__ENTRIES PROVIDED__.
§ §
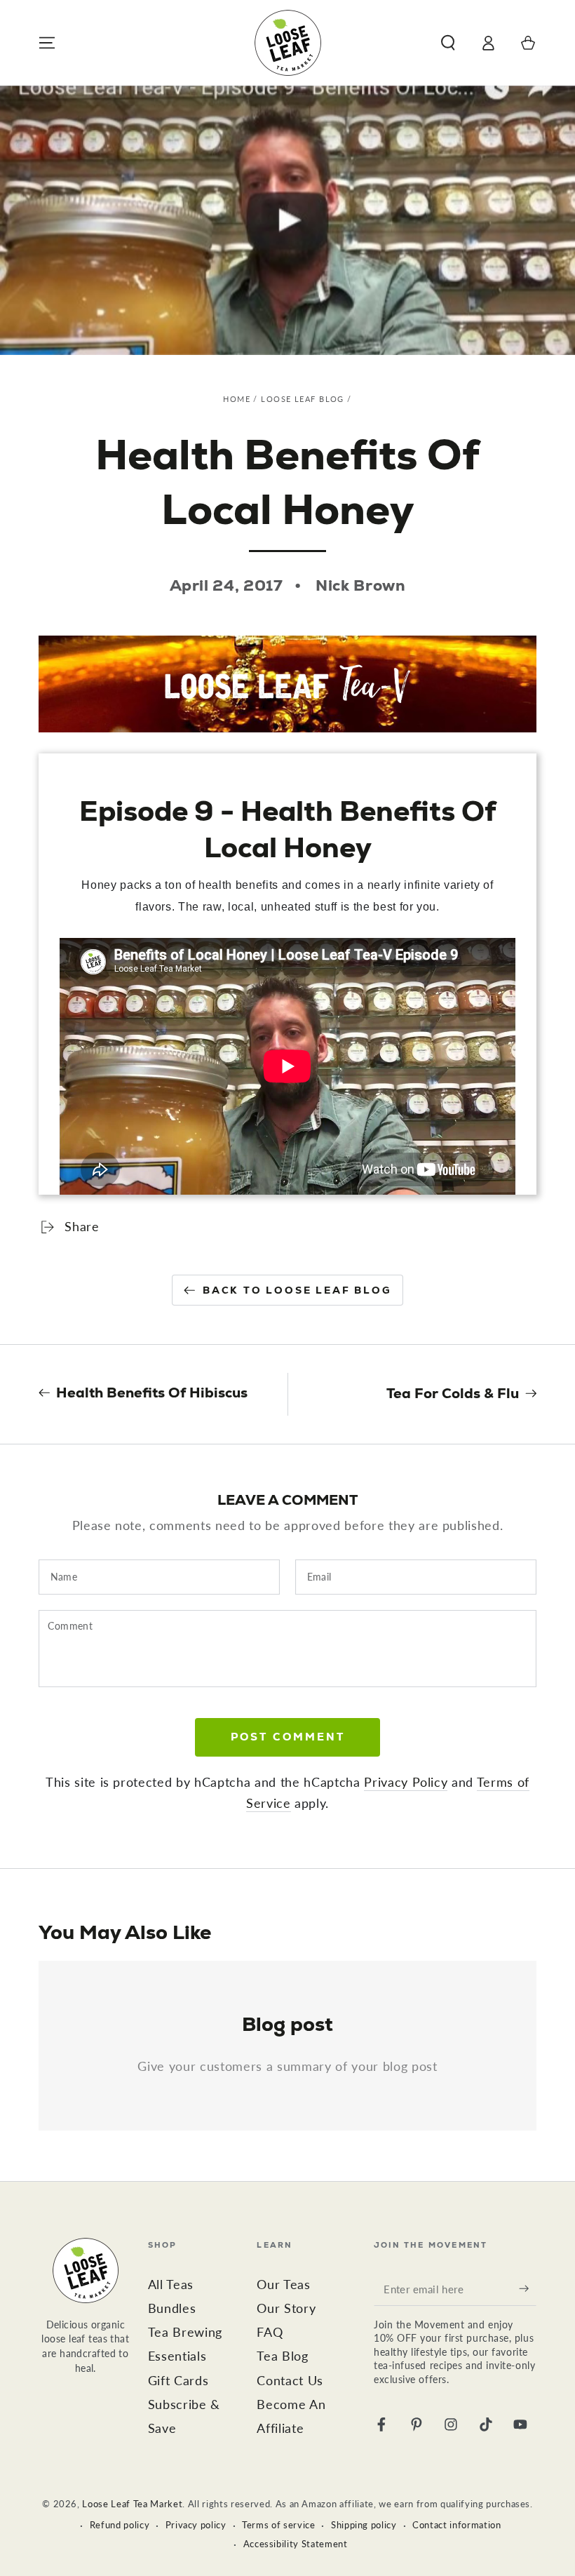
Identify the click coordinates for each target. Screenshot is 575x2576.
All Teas (171, 2284)
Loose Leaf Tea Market (132, 2503)
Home (236, 398)
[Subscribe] (527, 2288)
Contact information (456, 2524)
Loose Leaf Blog (302, 398)
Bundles (172, 2308)
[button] (448, 43)
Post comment (288, 1736)
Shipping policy (364, 2524)
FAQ (270, 2332)
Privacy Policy (405, 1782)
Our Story (286, 2308)
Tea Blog (282, 2356)
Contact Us (290, 2380)
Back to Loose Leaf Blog (297, 1290)
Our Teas (283, 2284)
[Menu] (47, 43)
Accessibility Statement (295, 2543)
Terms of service (279, 2524)
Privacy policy (195, 2524)
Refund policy (120, 2524)
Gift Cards (178, 2380)
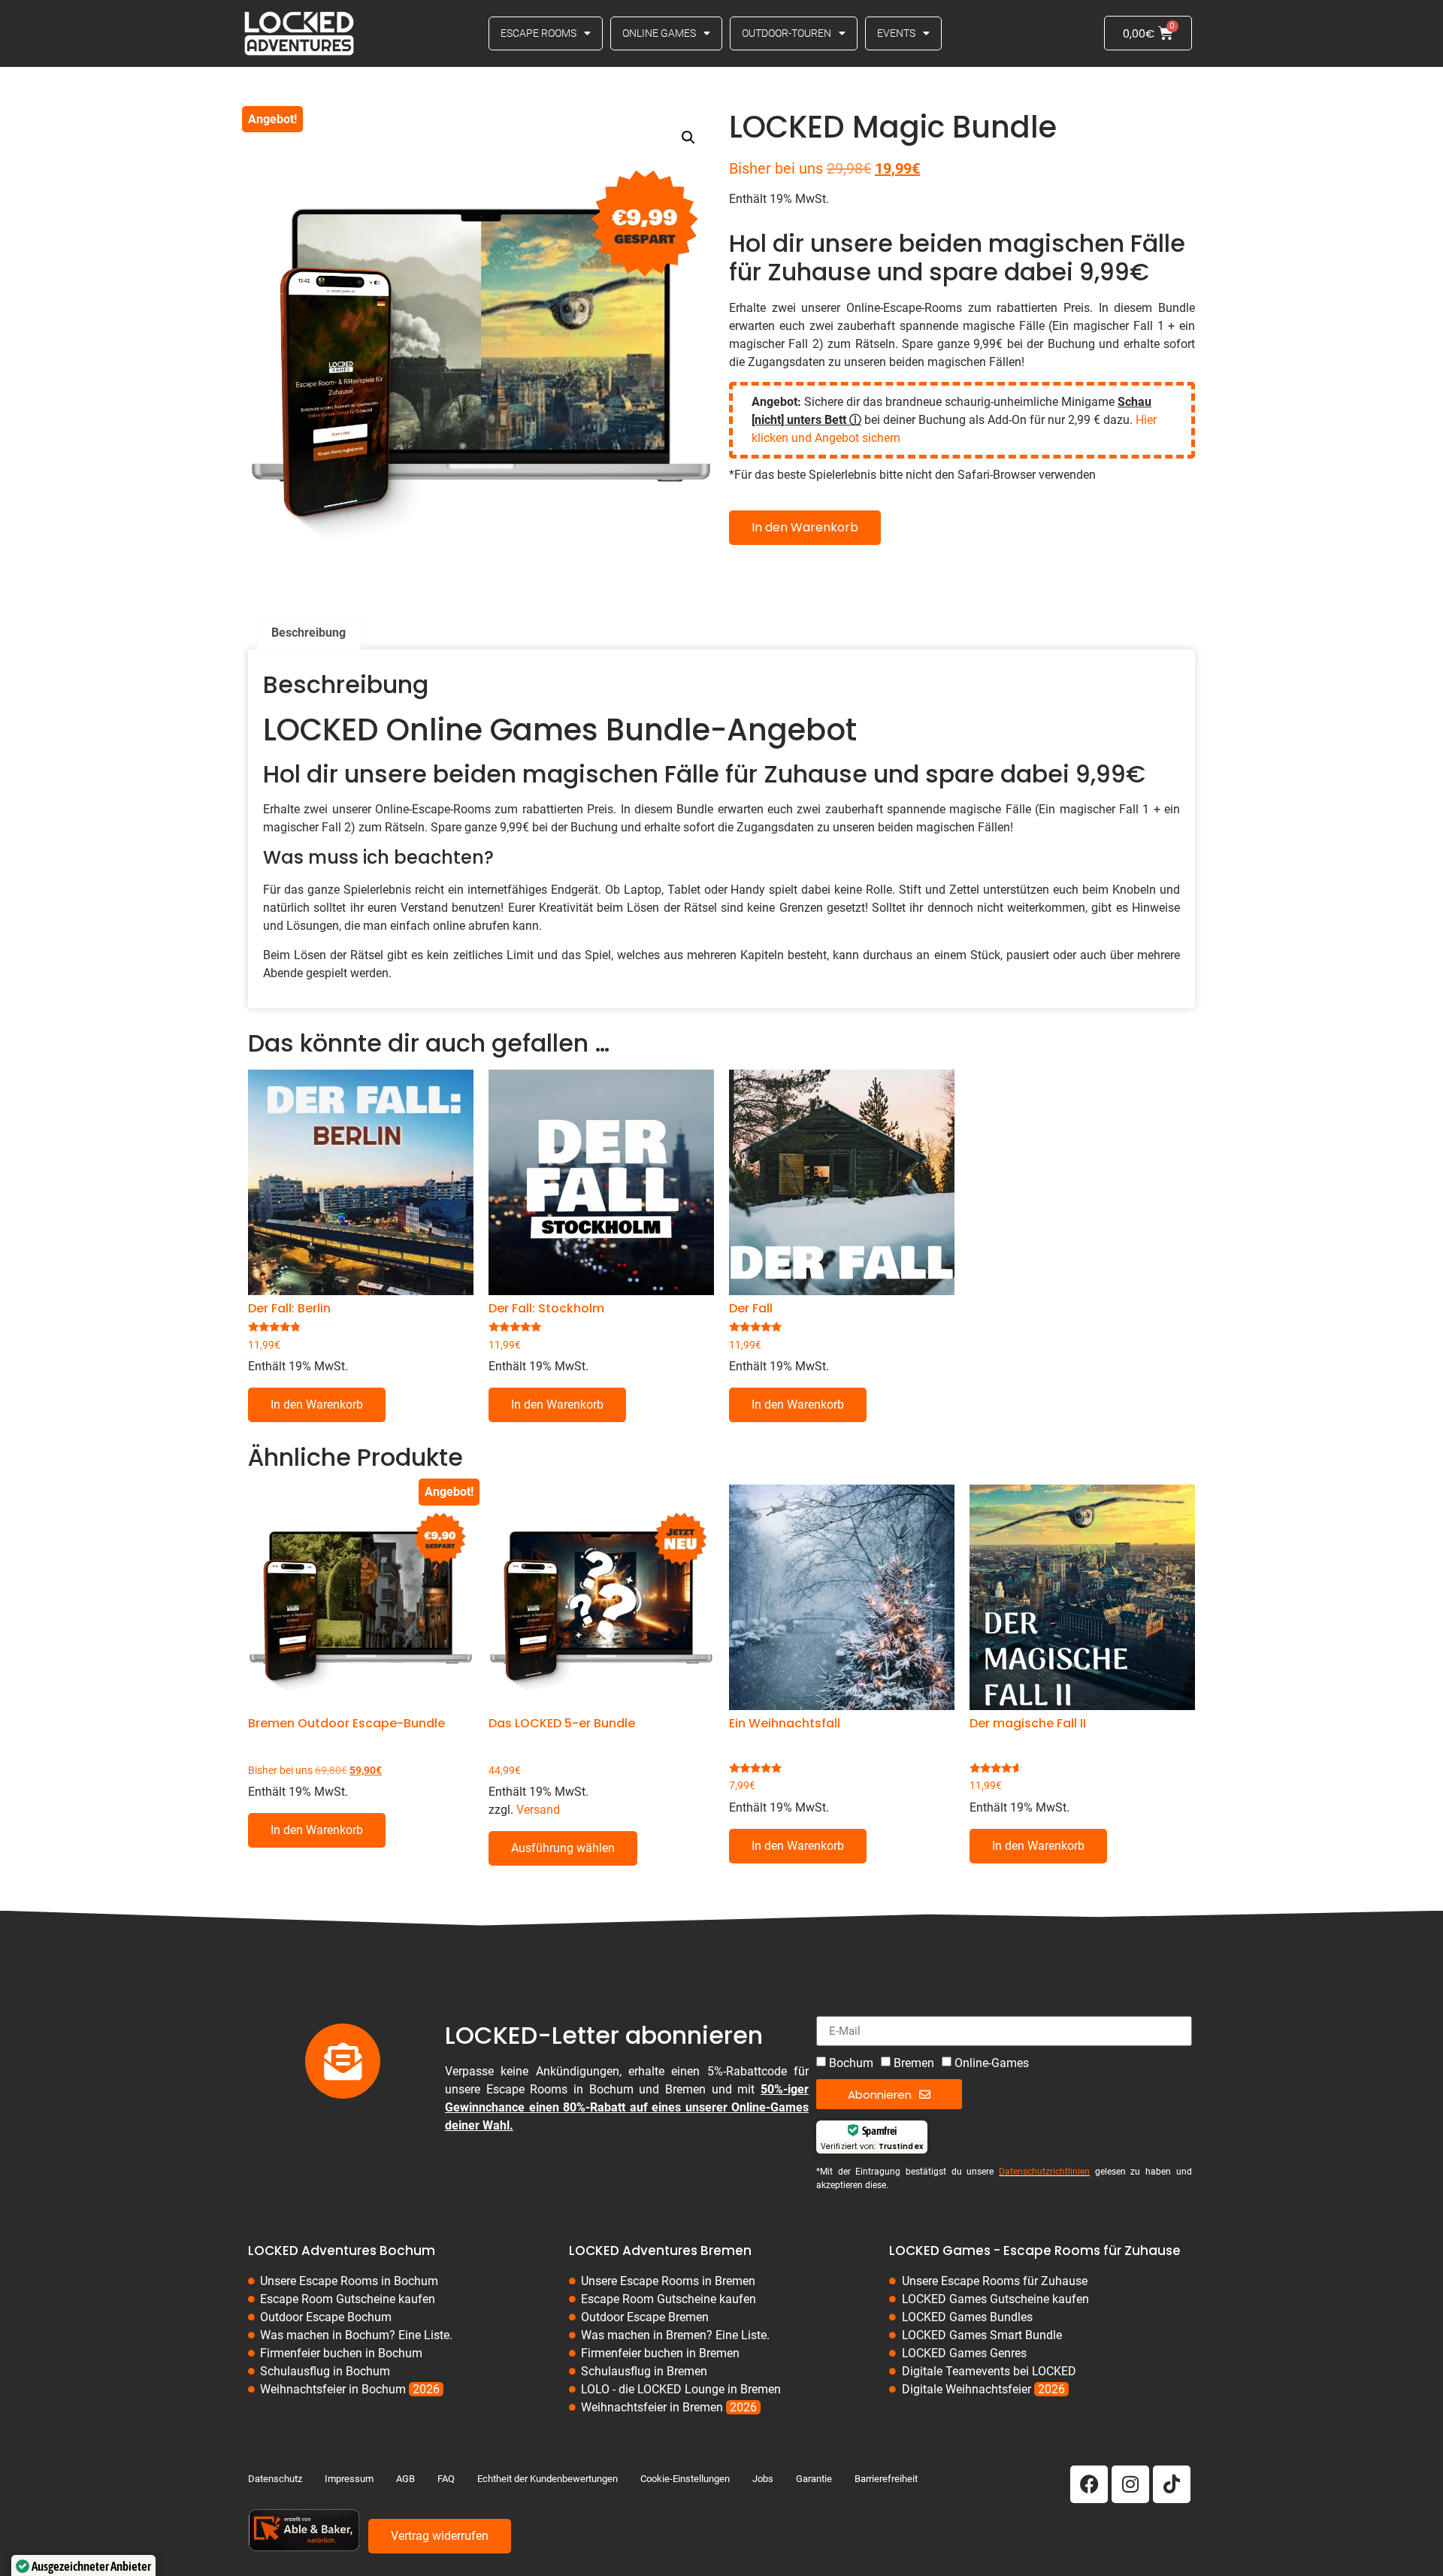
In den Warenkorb (805, 527)
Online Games (659, 33)
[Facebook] (1089, 2484)
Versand (538, 1810)
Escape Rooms (538, 33)
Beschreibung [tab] (308, 632)
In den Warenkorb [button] (317, 1404)
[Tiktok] (1171, 2484)
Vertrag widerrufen (440, 2536)
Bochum (851, 2063)
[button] (688, 137)
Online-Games (991, 2063)
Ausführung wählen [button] (563, 1848)
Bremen (914, 2063)
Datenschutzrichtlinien (1044, 2171)
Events (896, 33)
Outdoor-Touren (786, 33)
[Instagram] (1130, 2484)
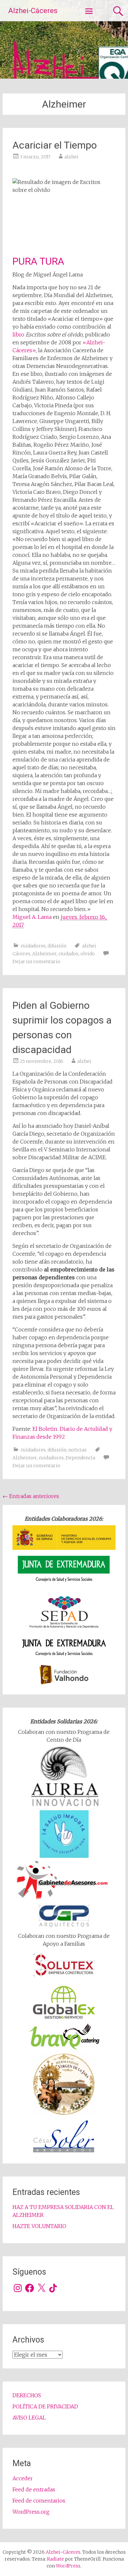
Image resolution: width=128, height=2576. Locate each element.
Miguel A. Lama (32, 917)
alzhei (71, 157)
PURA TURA (38, 261)
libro (18, 334)
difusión (57, 946)
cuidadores (33, 946)
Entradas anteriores (31, 1496)
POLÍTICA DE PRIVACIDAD (45, 2406)
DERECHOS (26, 2395)
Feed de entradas (33, 2489)
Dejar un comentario (36, 961)
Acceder (22, 2478)
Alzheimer (44, 954)
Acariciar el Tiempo (54, 145)
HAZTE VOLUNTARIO (39, 2226)
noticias (77, 1450)
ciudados (68, 954)
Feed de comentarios (38, 2500)
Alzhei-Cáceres (32, 11)
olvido (87, 954)
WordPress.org (31, 2511)
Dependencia (80, 1458)
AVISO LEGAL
§ §
__BRIEF__. Each line from the one that contains "Alzheimer (44, 954)" through the last line of the listing above should be written out exactly, and no other line.

__YOUR SOLUTION__.
Alzheimer (44, 954)
Acariciar el Tiempo (54, 145)
HAZTE VOLUNTARIO (39, 2226)
noticias (77, 1450)
ciudados (68, 954)
Feed de comentarios (38, 2500)
Alzhei-Cáceres (32, 11)
olvido (87, 954)
WordPress.org (31, 2511)
Dependencia (80, 1458)
AVISO LEGAL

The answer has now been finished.